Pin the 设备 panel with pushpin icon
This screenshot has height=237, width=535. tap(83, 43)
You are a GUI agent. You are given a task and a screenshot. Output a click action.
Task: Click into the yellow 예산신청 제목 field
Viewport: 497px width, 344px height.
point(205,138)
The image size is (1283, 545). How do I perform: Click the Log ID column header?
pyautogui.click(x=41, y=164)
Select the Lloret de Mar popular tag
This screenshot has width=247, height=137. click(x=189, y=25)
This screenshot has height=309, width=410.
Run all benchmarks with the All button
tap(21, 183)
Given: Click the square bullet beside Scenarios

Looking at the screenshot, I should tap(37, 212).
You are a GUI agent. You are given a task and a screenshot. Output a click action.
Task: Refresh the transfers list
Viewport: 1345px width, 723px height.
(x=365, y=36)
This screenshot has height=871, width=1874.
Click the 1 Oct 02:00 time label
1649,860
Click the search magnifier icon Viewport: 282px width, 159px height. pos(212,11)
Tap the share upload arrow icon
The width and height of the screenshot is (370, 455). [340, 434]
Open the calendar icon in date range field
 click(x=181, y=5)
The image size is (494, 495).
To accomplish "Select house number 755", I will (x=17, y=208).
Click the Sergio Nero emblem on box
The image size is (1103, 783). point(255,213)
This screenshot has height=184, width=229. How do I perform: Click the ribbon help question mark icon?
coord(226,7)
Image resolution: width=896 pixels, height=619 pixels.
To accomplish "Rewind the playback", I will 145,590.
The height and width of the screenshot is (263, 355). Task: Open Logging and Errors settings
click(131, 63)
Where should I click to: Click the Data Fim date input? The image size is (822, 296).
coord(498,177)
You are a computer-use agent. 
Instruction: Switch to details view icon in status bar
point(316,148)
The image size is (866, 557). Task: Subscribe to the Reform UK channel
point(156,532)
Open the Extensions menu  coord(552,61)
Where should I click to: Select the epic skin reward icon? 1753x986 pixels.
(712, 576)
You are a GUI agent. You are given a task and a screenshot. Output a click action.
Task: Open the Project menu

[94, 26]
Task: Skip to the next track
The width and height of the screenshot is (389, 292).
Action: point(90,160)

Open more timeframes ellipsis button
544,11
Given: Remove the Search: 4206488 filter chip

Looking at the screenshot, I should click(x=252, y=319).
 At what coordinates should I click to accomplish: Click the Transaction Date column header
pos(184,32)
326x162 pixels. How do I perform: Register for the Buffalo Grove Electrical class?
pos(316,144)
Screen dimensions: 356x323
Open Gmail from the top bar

- - - -

Directions for this task:
Retype each record. Keep every character as it is.

Completed task:
Pin the 设备 panel with pushpin icon
This screenshot has height=237, width=535. tap(83, 43)
You are a GUI agent. You are given a task and a screenshot. Output a click action.
Task: Click into the yellow 예산신청 제목 field
Viewport: 497px width, 344px height.
point(205,138)
The image size is (1283, 545). How do I perform: Click the Log ID column header?
pyautogui.click(x=41, y=164)
Select the Lloret de Mar popular tag
This screenshot has width=247, height=137. click(x=189, y=25)
This screenshot has height=309, width=410.
Run all benchmarks with the All button
tap(21, 183)
Given: Click the square bullet beside Scenarios

Looking at the screenshot, I should tap(37, 212).
You are a GUI agent. You are given a task and a screenshot. Output a click action.
Task: Refresh the transfers list
Viewport: 1345px width, 723px height.
(x=365, y=36)
This screenshot has height=871, width=1874.
Click the 1 Oct 02:00 time label
1649,860
Click the search magnifier icon Viewport: 282px width, 159px height. pos(212,11)
Tap the share upload arrow icon
The width and height of the screenshot is (370, 455). [340, 434]
Open the calendar icon in date range field
 click(x=181, y=5)
The image size is (494, 495).
To accomplish "Select house number 755", I will (x=17, y=208).
Click the Sergio Nero emblem on box
The image size is (1103, 783). point(255,213)
This screenshot has height=184, width=229. How do I perform: Click the ribbon help question mark icon?
coord(226,7)
Image resolution: width=896 pixels, height=619 pixels.
To accomplish "Rewind the playback", I will 145,590.
The height and width of the screenshot is (263, 355). Task: Open Logging and Errors settings
click(131, 63)
Where should I click to: Click the Data Fim date input? The image size is (822, 296).
coord(498,177)
You are a computer-use agent. 
Instruction: Switch to details view icon in status bar
point(316,148)
The image size is (866, 557). Task: Subscribe to the Reform UK channel
point(156,532)
Open the Extensions menu  coord(552,61)
Where should I click to: Select the epic skin reward icon? 1753x986 pixels.
(712, 576)
You are a GUI agent. You are given a task and a screenshot. Output a click action.
Task: Open the Project menu

[94, 26]
Task: Skip to the next track
The width and height of the screenshot is (389, 292).
Action: point(90,160)

Open more timeframes ellipsis button
544,11
Given: Remove the Search: 4206488 filter chip

Looking at the screenshot, I should click(x=252, y=319).
 At what coordinates should I click to accomplish: Click the Transaction Date column header
pos(184,32)
326x162 pixels. How do I perform: Register for the Buffalo Grove Electrical class?
pos(316,144)
Screen dimensions: 356x323
Open Gmail from the top bar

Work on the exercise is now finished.